Deficiency of MTAP Is Frequent and Mostly Homogeneous in Pancreatic Ductal Adenocarcinomas.

BACKGROUND

The complete loss of S-methyl-5'-thioadenosine phosphorylase (MTAP) expression, often due to homozygous 9p21 deletion, creates a druggable vulnerability in cancer cells.

METHODS

A total of 769 primary pancreatic ductal adenocarcinomas were analyzed on tissue microarrays with MTAP immunohistochemistry (IHC) and 9p21 fluorescence in situ hybridization (FISH). Intratumoral heterogeneity was assessed on a "heterogeneity" TMA containing up to nine samples from different areas of 236 primary tumor and nodal metastases, and whole sections of all tumor blocks from 19 cancers.

RESULTS

MTAP expression loss was found in 181 (37.9%) of 478 interpretable primary tumors and was unrelated to pT, pN, grade, and tumor size. MTAP expression loss was homogenous in 37.6% and heterogeneous in 1.1% of the 181 tumors, with at least three evaluable samples on the heterogeneity TMA. On whole sections, 1 of 19 tumors showed heterogeneous MTAP loss.
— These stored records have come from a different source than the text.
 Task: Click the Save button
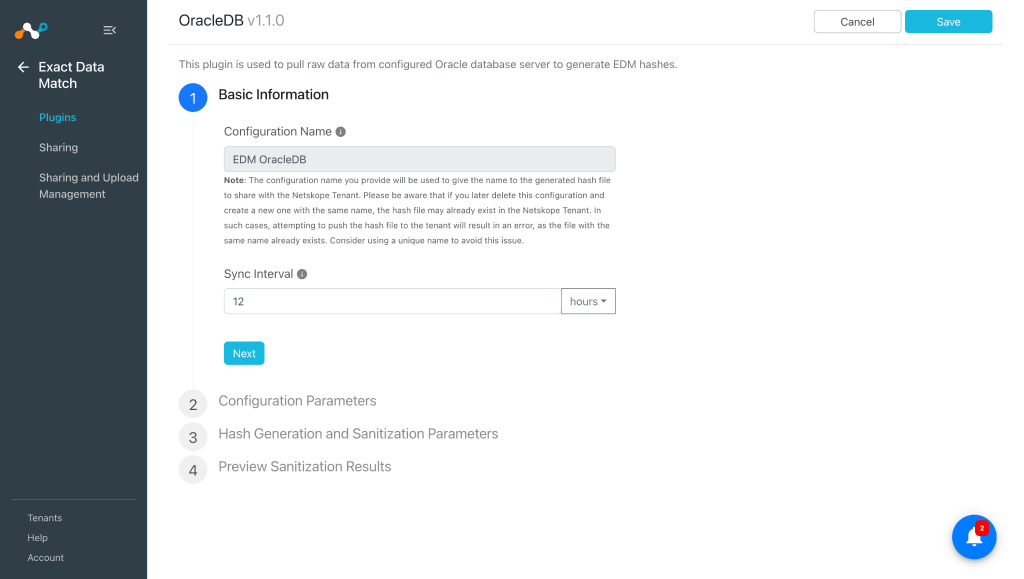coord(948,22)
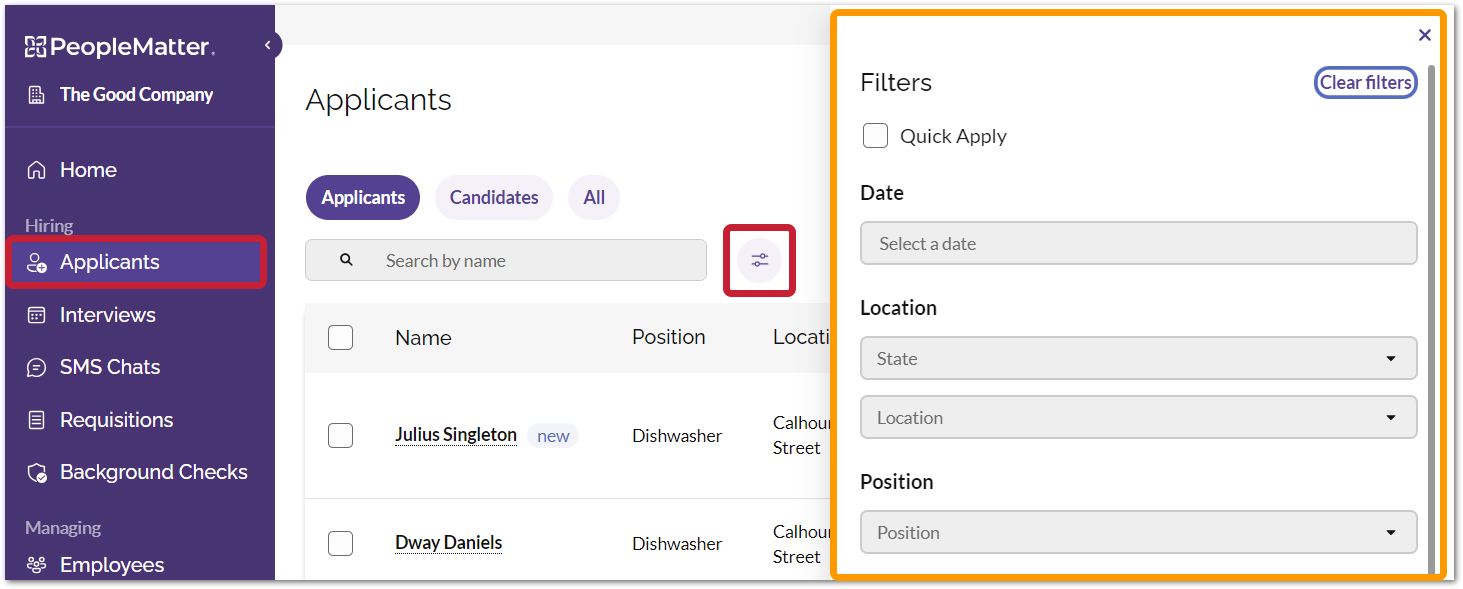This screenshot has height=589, width=1463.
Task: Click the PeopleMatter logo icon
Action: (x=35, y=46)
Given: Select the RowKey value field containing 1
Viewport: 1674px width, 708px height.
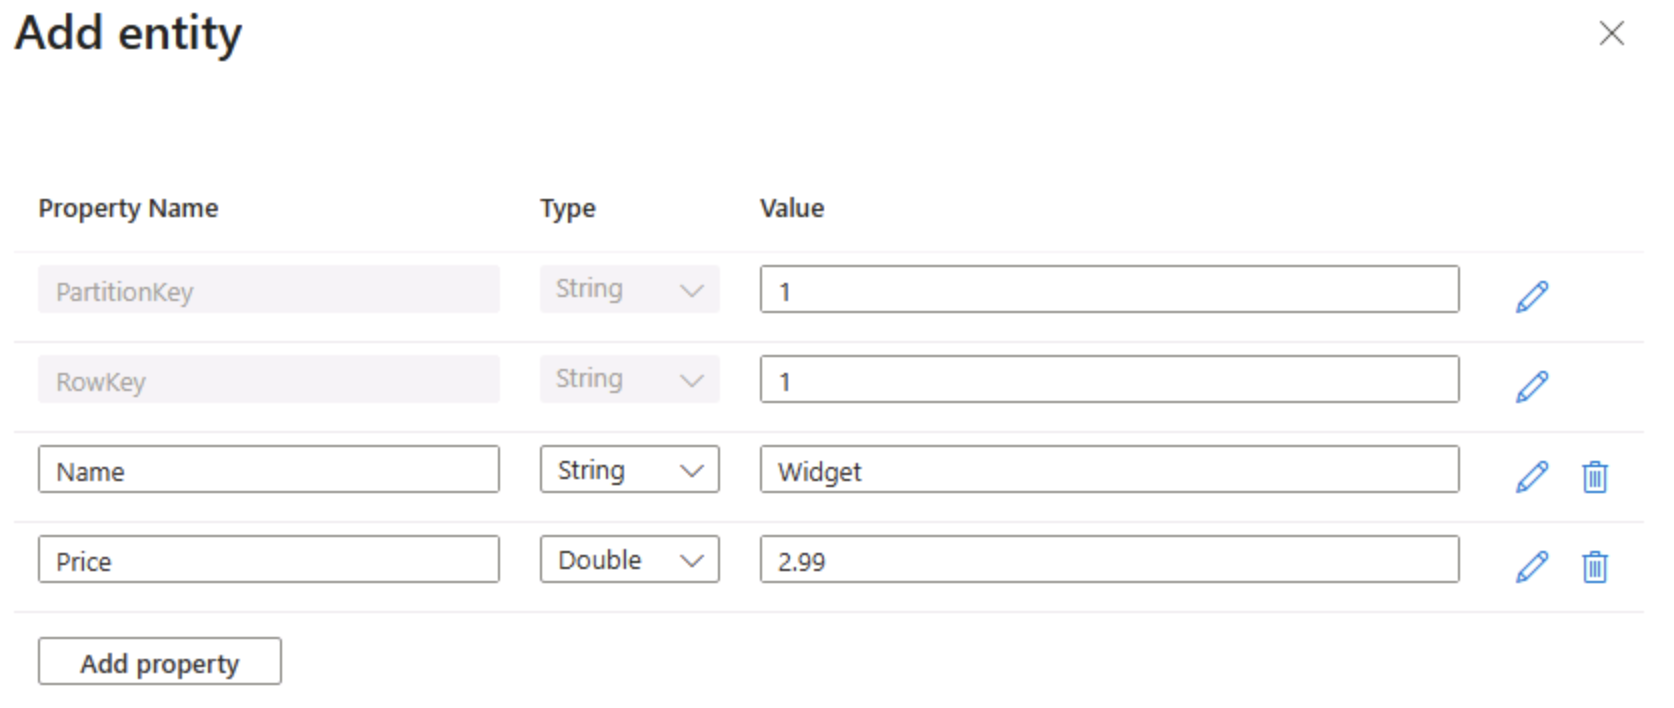Looking at the screenshot, I should coord(1108,380).
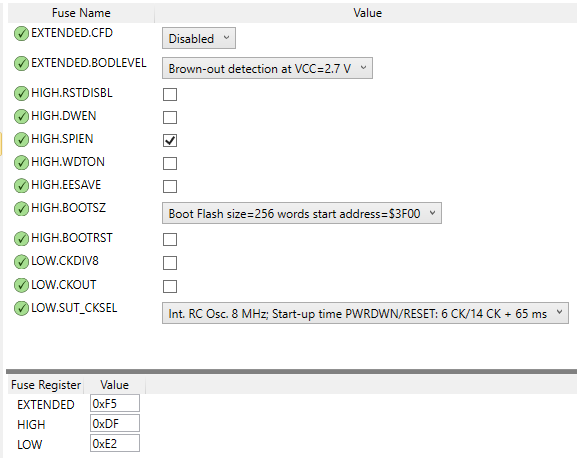Enable the HIGH.RSTDISBL fuse checkbox

click(170, 94)
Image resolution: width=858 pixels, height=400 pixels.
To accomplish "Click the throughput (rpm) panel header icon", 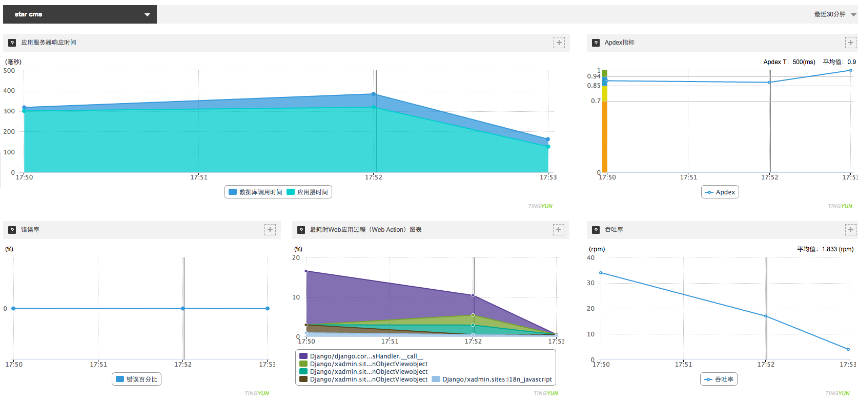I will [596, 230].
The correlation between IHC and FISH was nearly perfect, with 98.8% of MTAP-deficient samples showing a 9p21 deletion.

CONCLUSIONS

MTAP expression loss is frequent, caused by homozygous deletion, and mostly homogeneous in pancreatic ductal adenocarcinomas. Considering also their aggressive clinical behavior, pancreatic adenocarcinomas may represent an ideal cancer type for studying new drugs targeting MTAP-deficient cancer cells in clinical trials.